Brute-force Protection - When a single user attempts login with incorrect credentials (10 wrong attempts, unless this value is overridden in dashboard). The IP is blocked for that user only. These blocks can be retrieved from GET /api/v2/user=blocks?identifier={id} or GET /api/v2/user-blocks/{user_id}
Suspicious IP Throttling - When multiple users try 100+ failed login attempts or 50+ signups. That IP is blocked for everyone. These blocks can be found using the endpoint you used: GET /api/v2/anomaly/blocks/ips/{ip}.
Bot detection - This is a bit more complicated to explain, but you can read about it here. You can’t search for IPs blocked by this.
The error you received seems to be from bot detection, so those endpoints will not show up that it was blocked. You can verify this by turning off bot detection temporarily. It’s not possible to unblock those IPs manually, but usually Auth0 login pages will display a captcha when this error is received so the user can solve that to complete the login.
But in my case we are doing the login manually using the endpoints, passing email and password with the http://auth0.com/oauth/grant-type/password-realm grant_type, mostly because our application is a React Native application and since we are using Expo we can’t use the auth0 sdk directly, so how should I handle the captcha in this case?
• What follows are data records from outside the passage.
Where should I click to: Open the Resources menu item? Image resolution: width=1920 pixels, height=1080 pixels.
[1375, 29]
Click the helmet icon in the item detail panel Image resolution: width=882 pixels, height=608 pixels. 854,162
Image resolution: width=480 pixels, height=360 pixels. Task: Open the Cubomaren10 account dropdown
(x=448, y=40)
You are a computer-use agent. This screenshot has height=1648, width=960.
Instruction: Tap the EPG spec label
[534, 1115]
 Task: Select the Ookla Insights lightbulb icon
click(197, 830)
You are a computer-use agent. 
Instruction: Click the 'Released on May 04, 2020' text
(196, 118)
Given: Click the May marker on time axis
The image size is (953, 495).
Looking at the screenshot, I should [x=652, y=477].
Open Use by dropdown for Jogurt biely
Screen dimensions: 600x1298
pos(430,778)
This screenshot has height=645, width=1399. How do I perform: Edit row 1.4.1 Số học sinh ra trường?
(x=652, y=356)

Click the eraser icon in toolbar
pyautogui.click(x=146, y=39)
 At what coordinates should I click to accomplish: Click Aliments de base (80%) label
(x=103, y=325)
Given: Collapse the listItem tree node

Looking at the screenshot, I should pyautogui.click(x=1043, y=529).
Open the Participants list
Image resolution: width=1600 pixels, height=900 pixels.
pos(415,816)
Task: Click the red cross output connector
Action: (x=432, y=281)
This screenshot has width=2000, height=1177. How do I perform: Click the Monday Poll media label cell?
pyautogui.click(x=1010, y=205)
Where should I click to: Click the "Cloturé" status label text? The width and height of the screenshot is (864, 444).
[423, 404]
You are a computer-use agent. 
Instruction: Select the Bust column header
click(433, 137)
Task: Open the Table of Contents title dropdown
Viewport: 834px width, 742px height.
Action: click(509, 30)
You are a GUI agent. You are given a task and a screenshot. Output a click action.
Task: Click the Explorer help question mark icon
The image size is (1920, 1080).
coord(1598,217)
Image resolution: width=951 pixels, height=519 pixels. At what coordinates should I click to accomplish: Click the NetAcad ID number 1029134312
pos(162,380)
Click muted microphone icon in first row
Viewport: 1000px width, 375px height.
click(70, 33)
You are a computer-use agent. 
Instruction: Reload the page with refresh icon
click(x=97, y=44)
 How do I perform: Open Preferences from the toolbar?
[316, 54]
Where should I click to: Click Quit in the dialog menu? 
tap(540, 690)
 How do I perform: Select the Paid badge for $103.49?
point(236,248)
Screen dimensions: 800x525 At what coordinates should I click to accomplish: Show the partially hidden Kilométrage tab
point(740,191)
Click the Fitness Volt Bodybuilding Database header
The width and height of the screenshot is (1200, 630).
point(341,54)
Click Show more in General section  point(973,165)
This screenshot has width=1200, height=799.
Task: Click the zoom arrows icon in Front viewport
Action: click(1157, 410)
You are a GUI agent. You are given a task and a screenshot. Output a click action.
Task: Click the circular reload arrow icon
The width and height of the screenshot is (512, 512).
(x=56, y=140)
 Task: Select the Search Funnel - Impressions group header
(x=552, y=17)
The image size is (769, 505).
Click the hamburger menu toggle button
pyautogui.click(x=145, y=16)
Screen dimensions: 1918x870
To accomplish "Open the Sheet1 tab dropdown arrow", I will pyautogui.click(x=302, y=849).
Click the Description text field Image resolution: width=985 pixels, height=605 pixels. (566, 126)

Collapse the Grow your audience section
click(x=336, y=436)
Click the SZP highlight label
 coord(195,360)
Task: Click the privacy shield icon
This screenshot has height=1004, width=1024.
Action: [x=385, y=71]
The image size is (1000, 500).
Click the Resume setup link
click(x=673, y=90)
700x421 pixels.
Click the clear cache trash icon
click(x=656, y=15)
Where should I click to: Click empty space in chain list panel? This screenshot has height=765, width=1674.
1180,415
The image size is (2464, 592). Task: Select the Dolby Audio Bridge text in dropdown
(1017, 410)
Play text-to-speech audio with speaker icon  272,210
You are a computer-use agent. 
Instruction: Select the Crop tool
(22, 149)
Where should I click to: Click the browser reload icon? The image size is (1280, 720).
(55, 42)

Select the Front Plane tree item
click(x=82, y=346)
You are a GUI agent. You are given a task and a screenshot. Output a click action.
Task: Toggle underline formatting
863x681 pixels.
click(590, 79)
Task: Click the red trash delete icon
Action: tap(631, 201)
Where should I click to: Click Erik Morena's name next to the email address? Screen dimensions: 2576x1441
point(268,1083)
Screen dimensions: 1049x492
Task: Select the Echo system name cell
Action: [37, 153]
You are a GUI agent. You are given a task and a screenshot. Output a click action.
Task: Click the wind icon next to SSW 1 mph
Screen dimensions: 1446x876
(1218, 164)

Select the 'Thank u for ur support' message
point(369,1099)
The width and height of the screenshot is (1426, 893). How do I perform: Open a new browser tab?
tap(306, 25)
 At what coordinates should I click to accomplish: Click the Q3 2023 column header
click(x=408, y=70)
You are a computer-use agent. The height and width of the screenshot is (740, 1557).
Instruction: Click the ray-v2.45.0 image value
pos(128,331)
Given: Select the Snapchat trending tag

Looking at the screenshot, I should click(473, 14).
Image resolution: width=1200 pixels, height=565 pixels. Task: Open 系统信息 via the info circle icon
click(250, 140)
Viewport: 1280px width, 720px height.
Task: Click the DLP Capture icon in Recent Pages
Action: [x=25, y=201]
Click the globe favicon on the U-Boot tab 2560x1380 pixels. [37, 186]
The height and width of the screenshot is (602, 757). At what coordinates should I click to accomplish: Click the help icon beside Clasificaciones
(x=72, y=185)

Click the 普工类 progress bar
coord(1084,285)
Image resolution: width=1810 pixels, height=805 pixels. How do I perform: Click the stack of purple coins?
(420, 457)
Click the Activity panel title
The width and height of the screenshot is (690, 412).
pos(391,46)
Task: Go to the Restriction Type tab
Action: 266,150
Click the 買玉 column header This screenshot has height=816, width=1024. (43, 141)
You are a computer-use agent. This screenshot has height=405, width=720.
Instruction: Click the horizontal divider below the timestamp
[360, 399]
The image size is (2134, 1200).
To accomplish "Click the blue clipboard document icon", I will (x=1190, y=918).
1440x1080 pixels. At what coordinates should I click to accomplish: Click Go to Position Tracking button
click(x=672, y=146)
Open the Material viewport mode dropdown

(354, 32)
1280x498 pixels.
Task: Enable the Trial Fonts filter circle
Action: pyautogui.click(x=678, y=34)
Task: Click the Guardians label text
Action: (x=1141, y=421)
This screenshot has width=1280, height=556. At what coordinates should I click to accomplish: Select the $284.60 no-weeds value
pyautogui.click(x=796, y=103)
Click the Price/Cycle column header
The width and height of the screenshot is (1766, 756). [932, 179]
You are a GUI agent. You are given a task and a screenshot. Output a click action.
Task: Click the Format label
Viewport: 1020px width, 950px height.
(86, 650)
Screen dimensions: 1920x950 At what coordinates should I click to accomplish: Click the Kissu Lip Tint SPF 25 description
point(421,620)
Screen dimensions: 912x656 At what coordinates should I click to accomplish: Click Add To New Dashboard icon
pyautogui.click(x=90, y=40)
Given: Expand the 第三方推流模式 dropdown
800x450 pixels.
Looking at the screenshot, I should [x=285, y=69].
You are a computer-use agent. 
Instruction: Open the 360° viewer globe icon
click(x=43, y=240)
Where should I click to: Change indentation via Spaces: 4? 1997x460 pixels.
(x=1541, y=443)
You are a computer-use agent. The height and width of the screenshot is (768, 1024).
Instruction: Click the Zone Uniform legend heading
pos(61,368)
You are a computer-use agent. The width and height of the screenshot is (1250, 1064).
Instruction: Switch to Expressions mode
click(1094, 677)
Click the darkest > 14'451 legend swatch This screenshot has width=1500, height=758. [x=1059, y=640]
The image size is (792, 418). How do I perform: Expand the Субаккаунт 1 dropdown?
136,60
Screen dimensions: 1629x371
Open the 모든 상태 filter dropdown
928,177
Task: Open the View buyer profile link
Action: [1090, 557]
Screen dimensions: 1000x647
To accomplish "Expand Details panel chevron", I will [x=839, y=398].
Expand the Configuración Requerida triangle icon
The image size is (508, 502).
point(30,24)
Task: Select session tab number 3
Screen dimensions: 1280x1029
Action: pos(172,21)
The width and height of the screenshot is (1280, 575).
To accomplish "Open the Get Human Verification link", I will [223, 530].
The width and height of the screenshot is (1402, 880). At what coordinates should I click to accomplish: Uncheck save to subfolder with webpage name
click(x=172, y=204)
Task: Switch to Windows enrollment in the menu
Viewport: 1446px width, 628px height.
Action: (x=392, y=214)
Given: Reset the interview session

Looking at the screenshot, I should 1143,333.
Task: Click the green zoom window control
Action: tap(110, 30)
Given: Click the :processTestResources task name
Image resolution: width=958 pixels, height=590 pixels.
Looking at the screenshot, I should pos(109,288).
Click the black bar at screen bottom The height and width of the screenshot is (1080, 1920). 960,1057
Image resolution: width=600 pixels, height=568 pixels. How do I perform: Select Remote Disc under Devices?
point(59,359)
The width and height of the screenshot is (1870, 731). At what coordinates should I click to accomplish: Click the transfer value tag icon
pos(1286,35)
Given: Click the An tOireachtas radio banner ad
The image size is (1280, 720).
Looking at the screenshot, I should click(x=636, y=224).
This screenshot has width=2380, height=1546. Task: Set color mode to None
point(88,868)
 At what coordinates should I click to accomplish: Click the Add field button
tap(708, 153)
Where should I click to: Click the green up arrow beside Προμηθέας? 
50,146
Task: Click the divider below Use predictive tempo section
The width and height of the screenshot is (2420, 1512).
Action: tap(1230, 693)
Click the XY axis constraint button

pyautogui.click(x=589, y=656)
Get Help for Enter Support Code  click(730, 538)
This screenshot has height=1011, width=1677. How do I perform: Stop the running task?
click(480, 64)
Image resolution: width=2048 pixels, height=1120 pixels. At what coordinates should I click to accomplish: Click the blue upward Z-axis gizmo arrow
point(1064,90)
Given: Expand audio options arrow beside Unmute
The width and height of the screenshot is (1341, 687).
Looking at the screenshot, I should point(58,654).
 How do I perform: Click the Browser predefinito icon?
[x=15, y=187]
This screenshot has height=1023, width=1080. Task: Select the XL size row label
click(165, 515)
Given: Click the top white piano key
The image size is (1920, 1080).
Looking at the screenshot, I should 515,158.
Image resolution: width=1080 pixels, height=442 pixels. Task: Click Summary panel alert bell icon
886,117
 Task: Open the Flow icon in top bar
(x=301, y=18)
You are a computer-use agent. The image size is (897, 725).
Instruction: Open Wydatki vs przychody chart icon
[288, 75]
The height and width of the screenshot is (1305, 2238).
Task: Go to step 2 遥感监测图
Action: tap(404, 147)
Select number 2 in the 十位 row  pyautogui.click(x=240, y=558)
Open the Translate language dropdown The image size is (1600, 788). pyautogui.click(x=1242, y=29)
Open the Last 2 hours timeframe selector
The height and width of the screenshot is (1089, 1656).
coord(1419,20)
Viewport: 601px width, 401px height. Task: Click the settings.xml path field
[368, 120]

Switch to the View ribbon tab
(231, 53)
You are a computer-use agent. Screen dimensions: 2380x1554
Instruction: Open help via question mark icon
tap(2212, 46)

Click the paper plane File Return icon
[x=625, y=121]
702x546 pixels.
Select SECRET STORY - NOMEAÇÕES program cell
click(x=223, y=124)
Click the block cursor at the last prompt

Yeah, it worked, so if it’s not supported why I got blocked by it? Is there any way to just disable the bot detection for my auth0 application related to React Native? Both of our applications right now shares the same tenant (web and mobile)
This is a limitation of the feature at the moment - with ROPG it is triggered but you can’t go around it by proving you’re human. It’d be helpful if you can add some feedback with the use case so this can be improved.
I’m afraid you might have to turn off bot detection until the flow is fully supported. It’s an all-or-nothing for now.